What is being asked
Below are some entries. Reproduce them word for word.

Task inputs section start

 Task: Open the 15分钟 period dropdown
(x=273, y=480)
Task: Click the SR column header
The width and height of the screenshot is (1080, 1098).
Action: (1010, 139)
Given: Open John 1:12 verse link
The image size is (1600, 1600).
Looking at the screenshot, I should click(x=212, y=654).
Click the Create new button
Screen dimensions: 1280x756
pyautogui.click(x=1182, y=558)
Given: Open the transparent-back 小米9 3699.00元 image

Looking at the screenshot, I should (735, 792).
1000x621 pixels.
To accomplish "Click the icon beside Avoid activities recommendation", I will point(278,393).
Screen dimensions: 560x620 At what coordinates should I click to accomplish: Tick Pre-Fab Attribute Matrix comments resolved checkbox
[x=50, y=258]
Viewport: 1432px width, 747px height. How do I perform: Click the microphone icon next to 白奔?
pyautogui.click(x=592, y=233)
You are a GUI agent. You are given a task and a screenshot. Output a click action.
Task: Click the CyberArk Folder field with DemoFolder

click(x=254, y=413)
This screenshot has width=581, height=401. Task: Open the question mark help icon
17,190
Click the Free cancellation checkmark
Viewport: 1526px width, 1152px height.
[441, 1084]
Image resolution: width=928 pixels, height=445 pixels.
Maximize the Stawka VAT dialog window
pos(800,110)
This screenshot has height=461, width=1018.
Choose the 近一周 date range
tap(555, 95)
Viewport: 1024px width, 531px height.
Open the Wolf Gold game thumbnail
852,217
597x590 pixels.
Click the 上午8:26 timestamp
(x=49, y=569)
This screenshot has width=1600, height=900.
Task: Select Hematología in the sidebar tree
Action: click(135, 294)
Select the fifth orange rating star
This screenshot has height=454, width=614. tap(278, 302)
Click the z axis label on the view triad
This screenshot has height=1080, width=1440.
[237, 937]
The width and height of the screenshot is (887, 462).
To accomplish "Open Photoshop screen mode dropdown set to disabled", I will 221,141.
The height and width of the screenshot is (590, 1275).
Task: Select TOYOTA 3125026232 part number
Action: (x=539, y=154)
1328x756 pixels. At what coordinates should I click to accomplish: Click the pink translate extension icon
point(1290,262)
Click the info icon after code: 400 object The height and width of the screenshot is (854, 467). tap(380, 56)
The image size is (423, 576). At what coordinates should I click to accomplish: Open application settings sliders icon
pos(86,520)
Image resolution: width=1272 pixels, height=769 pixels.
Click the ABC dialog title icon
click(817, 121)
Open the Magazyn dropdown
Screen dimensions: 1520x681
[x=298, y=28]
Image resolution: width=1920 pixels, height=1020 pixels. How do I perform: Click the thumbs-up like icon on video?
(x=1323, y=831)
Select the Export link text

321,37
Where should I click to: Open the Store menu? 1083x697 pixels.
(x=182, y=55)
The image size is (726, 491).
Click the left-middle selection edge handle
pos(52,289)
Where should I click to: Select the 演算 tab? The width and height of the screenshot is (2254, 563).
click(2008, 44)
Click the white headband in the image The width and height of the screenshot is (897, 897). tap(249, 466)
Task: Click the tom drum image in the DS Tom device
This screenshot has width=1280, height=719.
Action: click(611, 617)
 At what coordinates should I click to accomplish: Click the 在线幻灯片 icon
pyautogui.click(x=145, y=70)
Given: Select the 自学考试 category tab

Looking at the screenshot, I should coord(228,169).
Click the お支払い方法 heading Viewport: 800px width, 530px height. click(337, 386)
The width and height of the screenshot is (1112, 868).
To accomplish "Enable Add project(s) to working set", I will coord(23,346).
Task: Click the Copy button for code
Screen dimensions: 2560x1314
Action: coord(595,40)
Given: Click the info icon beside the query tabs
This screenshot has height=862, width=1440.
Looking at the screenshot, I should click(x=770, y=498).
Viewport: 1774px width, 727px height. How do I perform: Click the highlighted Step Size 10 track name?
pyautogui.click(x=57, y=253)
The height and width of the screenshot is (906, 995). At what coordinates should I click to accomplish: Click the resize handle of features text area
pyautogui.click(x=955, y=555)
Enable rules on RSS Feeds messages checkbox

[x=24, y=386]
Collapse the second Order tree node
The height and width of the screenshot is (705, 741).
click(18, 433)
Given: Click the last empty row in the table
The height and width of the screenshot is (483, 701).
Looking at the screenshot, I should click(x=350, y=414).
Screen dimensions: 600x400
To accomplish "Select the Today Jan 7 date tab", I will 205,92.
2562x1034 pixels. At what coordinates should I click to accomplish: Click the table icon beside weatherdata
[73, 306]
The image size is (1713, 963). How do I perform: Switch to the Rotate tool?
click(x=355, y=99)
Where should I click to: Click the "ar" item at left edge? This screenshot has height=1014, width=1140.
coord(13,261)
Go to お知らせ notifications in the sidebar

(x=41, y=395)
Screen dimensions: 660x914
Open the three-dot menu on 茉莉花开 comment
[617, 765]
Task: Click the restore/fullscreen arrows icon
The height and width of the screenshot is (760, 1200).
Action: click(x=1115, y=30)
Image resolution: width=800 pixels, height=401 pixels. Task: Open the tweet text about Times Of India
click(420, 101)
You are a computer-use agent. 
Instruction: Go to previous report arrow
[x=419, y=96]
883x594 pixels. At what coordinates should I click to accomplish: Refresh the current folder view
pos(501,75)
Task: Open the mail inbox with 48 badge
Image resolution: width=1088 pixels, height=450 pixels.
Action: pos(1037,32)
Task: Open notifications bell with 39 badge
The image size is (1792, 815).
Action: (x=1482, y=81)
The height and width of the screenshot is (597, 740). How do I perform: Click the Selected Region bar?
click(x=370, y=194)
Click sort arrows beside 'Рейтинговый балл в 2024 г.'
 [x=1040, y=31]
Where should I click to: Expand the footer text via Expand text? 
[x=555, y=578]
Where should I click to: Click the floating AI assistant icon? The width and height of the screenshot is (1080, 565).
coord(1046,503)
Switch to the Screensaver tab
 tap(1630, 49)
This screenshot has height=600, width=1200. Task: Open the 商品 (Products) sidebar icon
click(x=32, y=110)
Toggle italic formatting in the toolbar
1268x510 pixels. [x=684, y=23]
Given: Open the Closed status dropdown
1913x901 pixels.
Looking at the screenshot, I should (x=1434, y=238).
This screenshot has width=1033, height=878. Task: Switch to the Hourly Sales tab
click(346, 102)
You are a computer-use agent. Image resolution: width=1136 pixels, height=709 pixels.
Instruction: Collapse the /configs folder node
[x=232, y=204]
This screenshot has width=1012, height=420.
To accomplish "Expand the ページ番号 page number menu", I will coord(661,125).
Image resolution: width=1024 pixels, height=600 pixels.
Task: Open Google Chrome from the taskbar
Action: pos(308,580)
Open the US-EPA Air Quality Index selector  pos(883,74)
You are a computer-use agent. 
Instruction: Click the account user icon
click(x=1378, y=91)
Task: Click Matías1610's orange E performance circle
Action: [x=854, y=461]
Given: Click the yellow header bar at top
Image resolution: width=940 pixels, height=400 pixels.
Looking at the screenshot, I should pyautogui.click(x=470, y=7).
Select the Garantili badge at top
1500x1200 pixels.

Task inputs section end

Response
 Task: Open the 15分钟 period dropdown
(x=273, y=480)
Task: Click the SR column header
The width and height of the screenshot is (1080, 1098).
Action: (1010, 139)
Given: Open John 1:12 verse link
The image size is (1600, 1600).
Looking at the screenshot, I should click(x=212, y=654).
Click the Create new button
Screen dimensions: 1280x756
pyautogui.click(x=1182, y=558)
Given: Open the transparent-back 小米9 3699.00元 image

Looking at the screenshot, I should (735, 792).
1000x621 pixels.
To accomplish "Click the icon beside Avoid activities recommendation", I will point(278,393).
Screen dimensions: 560x620 At what coordinates should I click to accomplish: Tick Pre-Fab Attribute Matrix comments resolved checkbox
[x=50, y=258]
Viewport: 1432px width, 747px height. How do I perform: Click the microphone icon next to 白奔?
pyautogui.click(x=592, y=233)
You are a GUI agent. You are given a task and a screenshot. Output a click action.
Task: Click the CyberArk Folder field with DemoFolder

click(x=254, y=413)
This screenshot has width=581, height=401. Task: Open the question mark help icon
17,190
Click the Free cancellation checkmark
Viewport: 1526px width, 1152px height.
[441, 1084]
Image resolution: width=928 pixels, height=445 pixels.
Maximize the Stawka VAT dialog window
pos(800,110)
This screenshot has height=461, width=1018.
Choose the 近一周 date range
tap(555, 95)
Viewport: 1024px width, 531px height.
Open the Wolf Gold game thumbnail
852,217
597x590 pixels.
Click the 上午8:26 timestamp
(x=49, y=569)
This screenshot has width=1600, height=900.
Task: Select Hematología in the sidebar tree
Action: click(135, 294)
Select the fifth orange rating star
This screenshot has height=454, width=614. tap(278, 302)
Click the z axis label on the view triad
This screenshot has height=1080, width=1440.
[237, 937]
The width and height of the screenshot is (887, 462).
To accomplish "Open Photoshop screen mode dropdown set to disabled", I will 221,141.
The height and width of the screenshot is (590, 1275).
Task: Select TOYOTA 3125026232 part number
Action: (x=539, y=154)
1328x756 pixels. At what coordinates should I click to accomplish: Click the pink translate extension icon
point(1290,262)
Click the info icon after code: 400 object The height and width of the screenshot is (854, 467). tap(380, 56)
The image size is (423, 576). At what coordinates should I click to accomplish: Open application settings sliders icon
pos(86,520)
Image resolution: width=1272 pixels, height=769 pixels.
Click the ABC dialog title icon
click(817, 121)
Open the Magazyn dropdown
Screen dimensions: 1520x681
[x=298, y=28]
Image resolution: width=1920 pixels, height=1020 pixels. How do I perform: Click the thumbs-up like icon on video?
(x=1323, y=831)
Select the Export link text

321,37
Where should I click to: Open the Store menu? 1083x697 pixels.
(x=182, y=55)
The image size is (726, 491).
Click the left-middle selection edge handle
pos(52,289)
Where should I click to: Select the 演算 tab? The width and height of the screenshot is (2254, 563).
click(2008, 44)
Click the white headband in the image The width and height of the screenshot is (897, 897). tap(249, 466)
Task: Click the tom drum image in the DS Tom device
This screenshot has width=1280, height=719.
Action: click(611, 617)
 At what coordinates should I click to accomplish: Click the 在线幻灯片 icon
pyautogui.click(x=145, y=70)
Given: Select the 自学考试 category tab

Looking at the screenshot, I should coord(228,169).
Click the お支払い方法 heading Viewport: 800px width, 530px height. click(337, 386)
The width and height of the screenshot is (1112, 868).
To accomplish "Enable Add project(s) to working set", I will coord(23,346).
Task: Click the Copy button for code
Screen dimensions: 2560x1314
Action: coord(595,40)
Given: Click the info icon beside the query tabs
This screenshot has height=862, width=1440.
Looking at the screenshot, I should click(x=770, y=498).
Viewport: 1774px width, 727px height. How do I perform: Click the highlighted Step Size 10 track name?
pyautogui.click(x=57, y=253)
The height and width of the screenshot is (906, 995). At what coordinates should I click to accomplish: Click the resize handle of features text area
pyautogui.click(x=955, y=555)
Enable rules on RSS Feeds messages checkbox

[x=24, y=386]
Collapse the second Order tree node
The height and width of the screenshot is (705, 741).
click(18, 433)
Given: Click the last empty row in the table
The height and width of the screenshot is (483, 701).
Looking at the screenshot, I should click(x=350, y=414).
Screen dimensions: 600x400
To accomplish "Select the Today Jan 7 date tab", I will 205,92.
2562x1034 pixels. At what coordinates should I click to accomplish: Click the table icon beside weatherdata
[73, 306]
The image size is (1713, 963). How do I perform: Switch to the Rotate tool?
click(x=355, y=99)
Where should I click to: Click the "ar" item at left edge? This screenshot has height=1014, width=1140.
coord(13,261)
Go to お知らせ notifications in the sidebar

(x=41, y=395)
Screen dimensions: 660x914
Open the three-dot menu on 茉莉花开 comment
[617, 765]
Task: Click the restore/fullscreen arrows icon
The height and width of the screenshot is (760, 1200).
Action: click(x=1115, y=30)
Image resolution: width=800 pixels, height=401 pixels. Task: Open the tweet text about Times Of India
click(420, 101)
You are a computer-use agent. 
Instruction: Go to previous report arrow
[x=419, y=96]
883x594 pixels. At what coordinates should I click to accomplish: Refresh the current folder view
pos(501,75)
Task: Open the mail inbox with 48 badge
Image resolution: width=1088 pixels, height=450 pixels.
Action: pos(1037,32)
Task: Open notifications bell with 39 badge
The image size is (1792, 815).
Action: (x=1482, y=81)
The height and width of the screenshot is (597, 740). How do I perform: Click the Selected Region bar?
click(x=370, y=194)
Click sort arrows beside 'Рейтинговый балл в 2024 г.'
 [x=1040, y=31]
Where should I click to: Expand the footer text via Expand text? 
[x=555, y=578]
Where should I click to: Click the floating AI assistant icon? The width and height of the screenshot is (1080, 565).
coord(1046,503)
Switch to the Screensaver tab
 tap(1630, 49)
This screenshot has height=600, width=1200. Task: Open the 商品 (Products) sidebar icon
click(x=32, y=110)
Toggle italic formatting in the toolbar
1268x510 pixels. [x=684, y=23]
Given: Open the Closed status dropdown
1913x901 pixels.
Looking at the screenshot, I should (x=1434, y=238).
This screenshot has width=1033, height=878. Task: Switch to the Hourly Sales tab
click(346, 102)
You are a computer-use agent. Image resolution: width=1136 pixels, height=709 pixels.
Instruction: Collapse the /configs folder node
[x=232, y=204]
This screenshot has width=1012, height=420.
To accomplish "Expand the ページ番号 page number menu", I will coord(661,125).
Image resolution: width=1024 pixels, height=600 pixels.
Task: Open Google Chrome from the taskbar
Action: pos(308,580)
Open the US-EPA Air Quality Index selector  pos(883,74)
You are a computer-use agent. 
Instruction: Click the account user icon
click(x=1378, y=91)
Task: Click Matías1610's orange E performance circle
Action: [x=854, y=461]
Given: Click the yellow header bar at top
Image resolution: width=940 pixels, height=400 pixels.
Looking at the screenshot, I should pyautogui.click(x=470, y=7).
Select the Garantili badge at top
1500x1200 pixels.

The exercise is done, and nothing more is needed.